(Data excerpts)
::::::::::

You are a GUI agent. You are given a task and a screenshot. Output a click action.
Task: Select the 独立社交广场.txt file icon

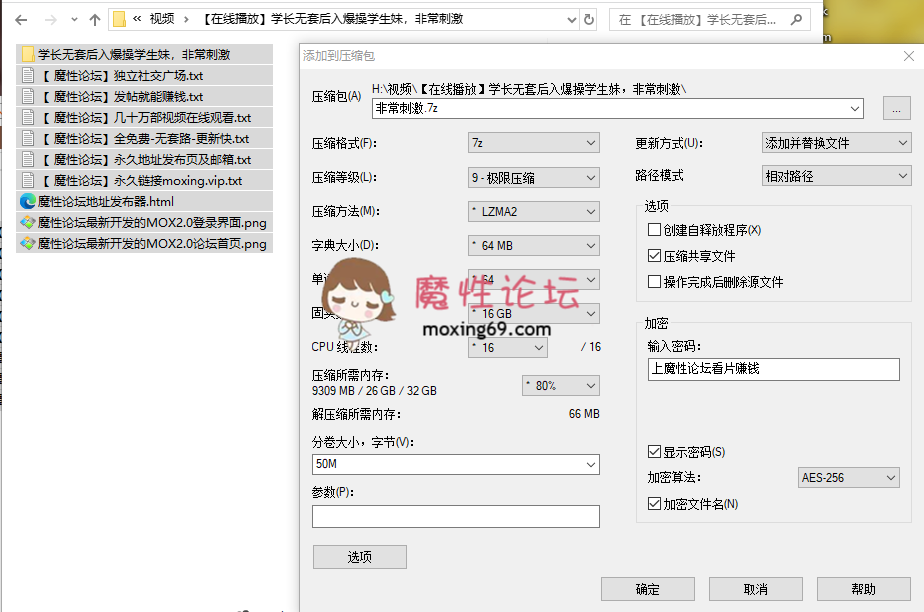pyautogui.click(x=28, y=75)
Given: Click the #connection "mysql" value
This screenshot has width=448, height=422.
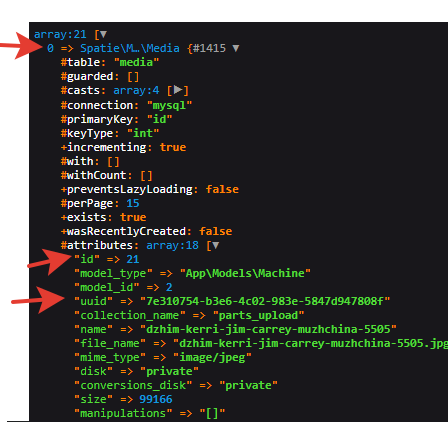Looking at the screenshot, I should click(x=169, y=105).
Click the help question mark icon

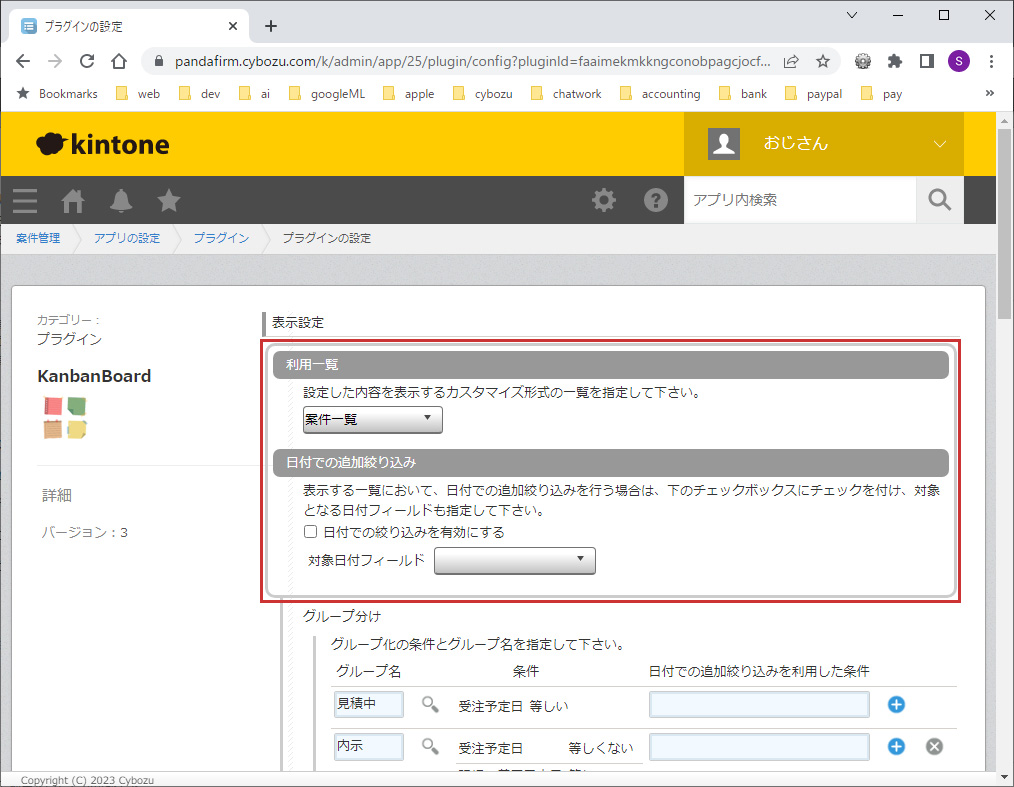click(656, 200)
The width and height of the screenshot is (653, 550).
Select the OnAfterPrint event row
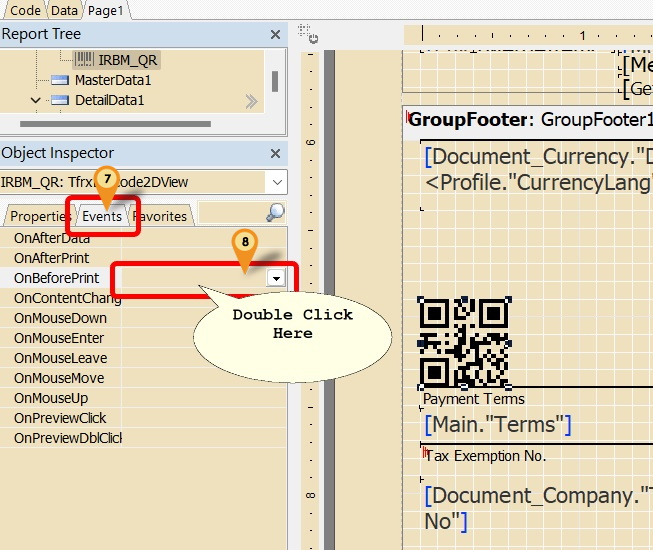coord(52,258)
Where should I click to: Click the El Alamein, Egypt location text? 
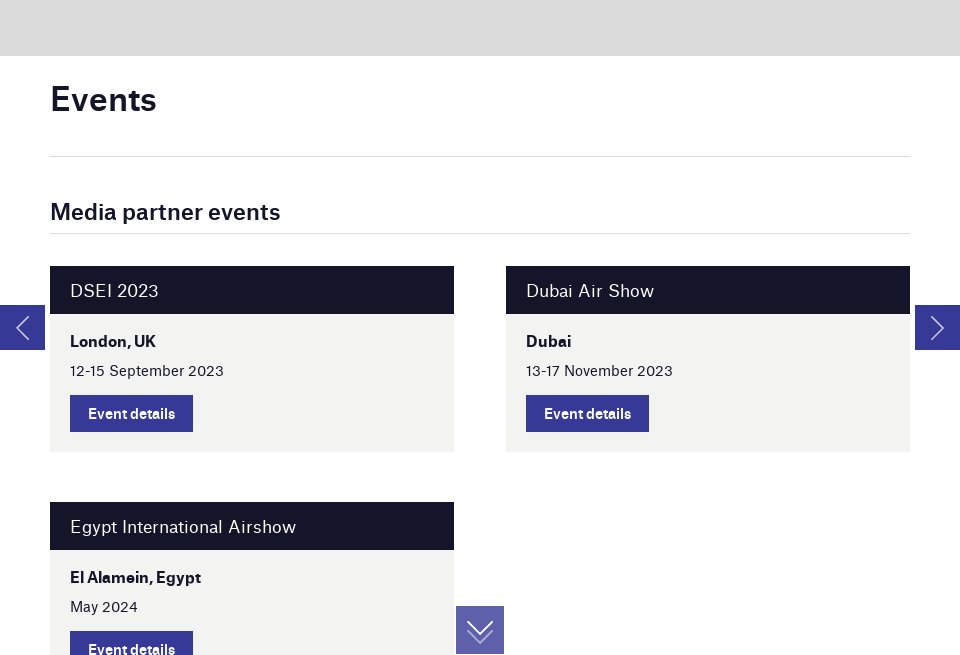(x=135, y=577)
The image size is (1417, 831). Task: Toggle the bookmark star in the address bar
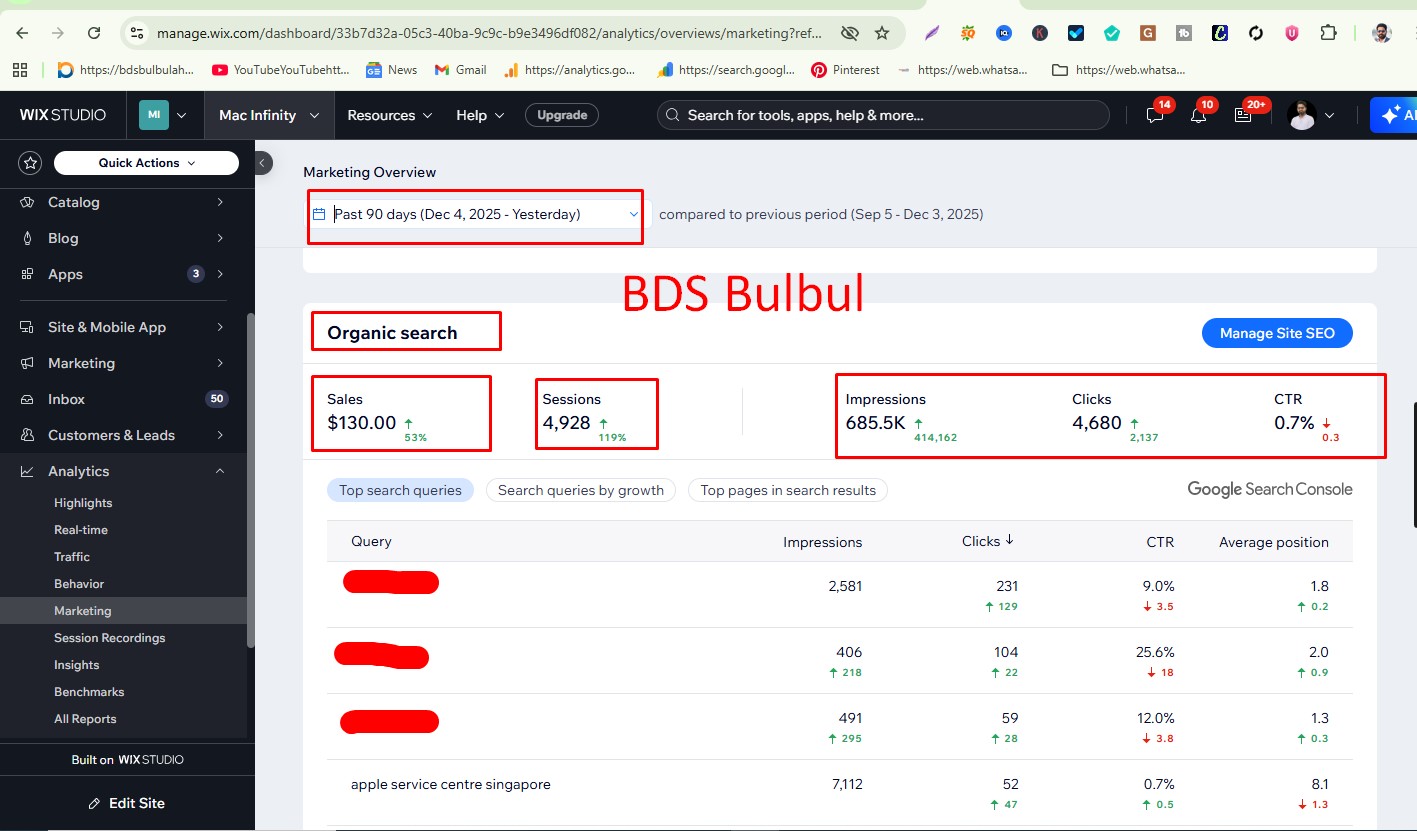882,32
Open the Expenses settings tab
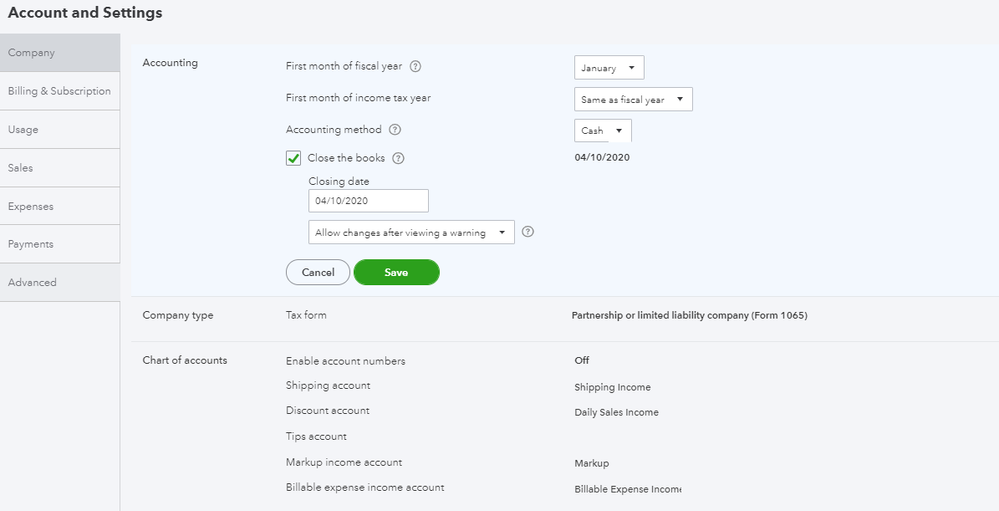Screen dimensions: 999x511 (x=59, y=206)
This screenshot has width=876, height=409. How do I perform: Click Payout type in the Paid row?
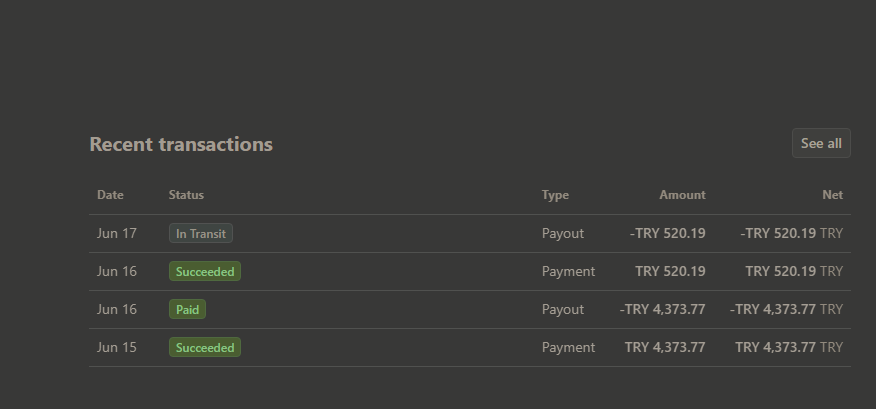(563, 309)
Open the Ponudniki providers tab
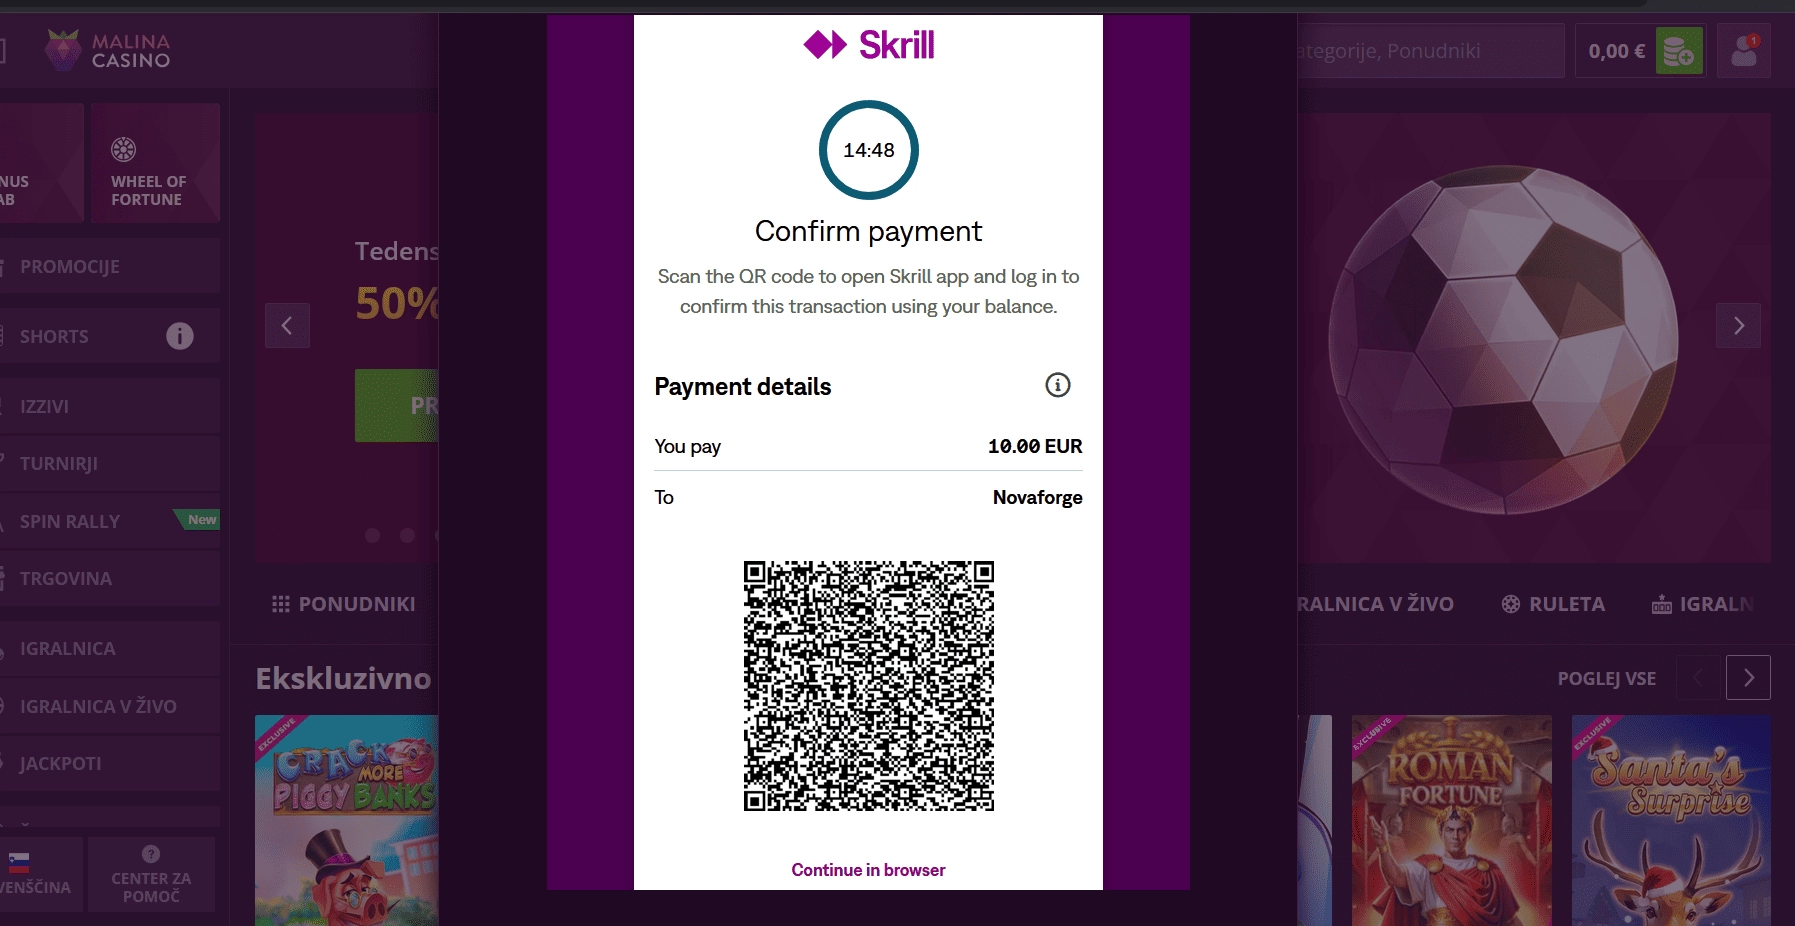 343,604
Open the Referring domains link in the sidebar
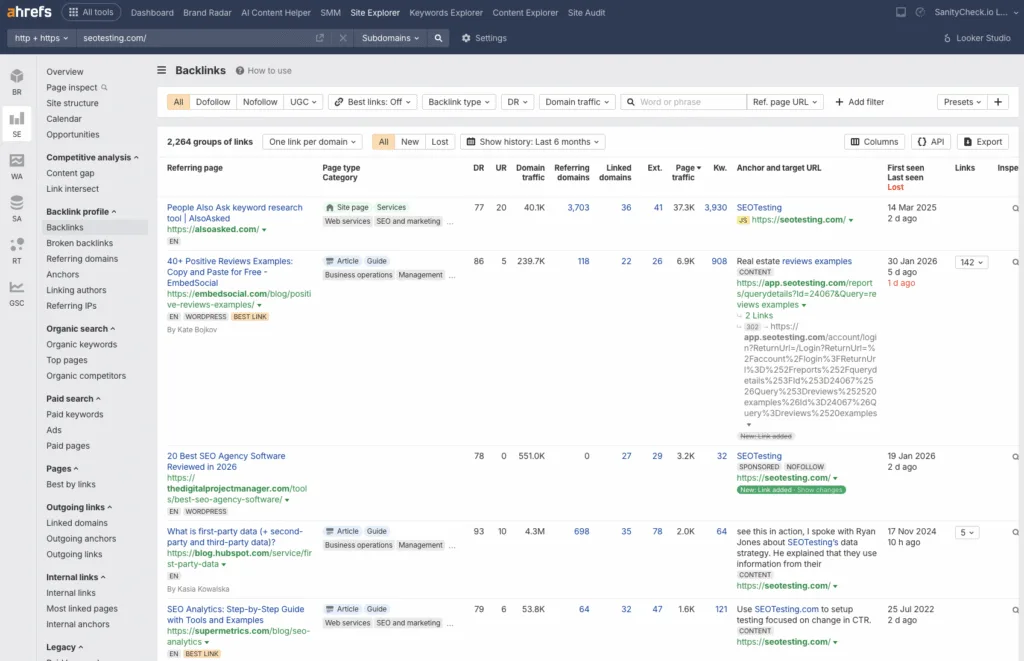The image size is (1024, 661). coord(83,258)
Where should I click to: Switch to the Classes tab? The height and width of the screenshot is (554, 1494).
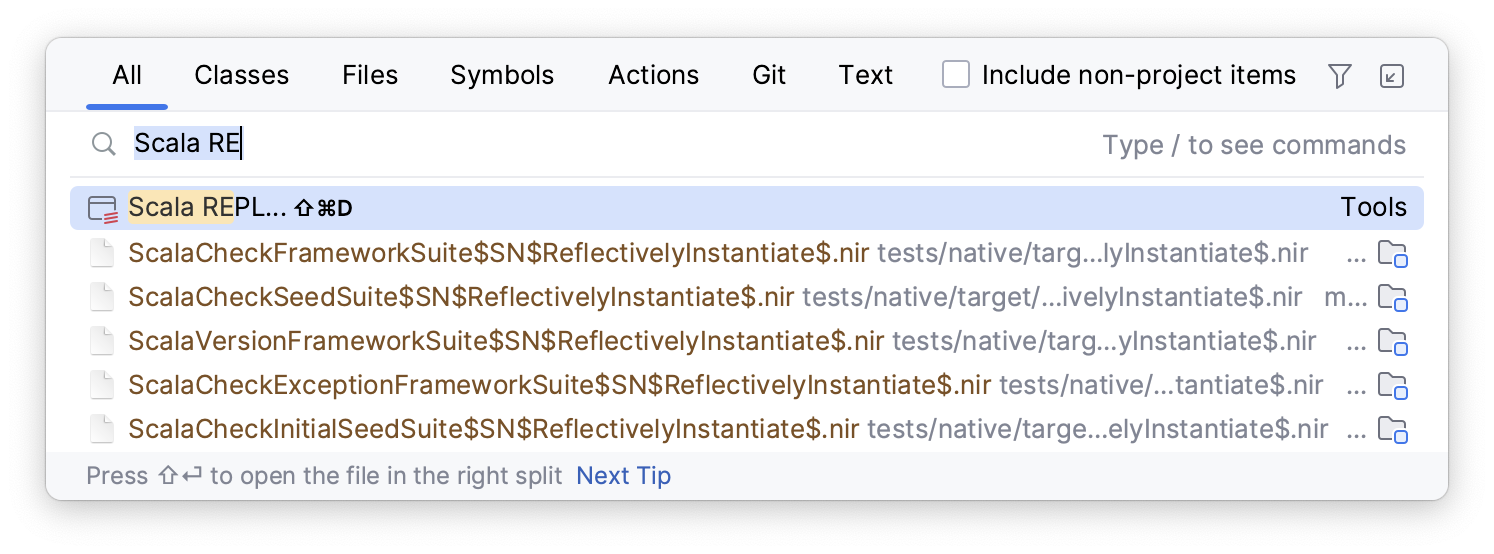click(x=241, y=75)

::::::::::

DIRECTIONS =
Omitting all pictures, retype exactly the lines from the line containing "Where should I click to: Switch" down to the last line above, both ends included.

RESPONSE =
Where should I click to: Switch to the Classes tab? The height and width of the screenshot is (554, 1494).
click(x=241, y=75)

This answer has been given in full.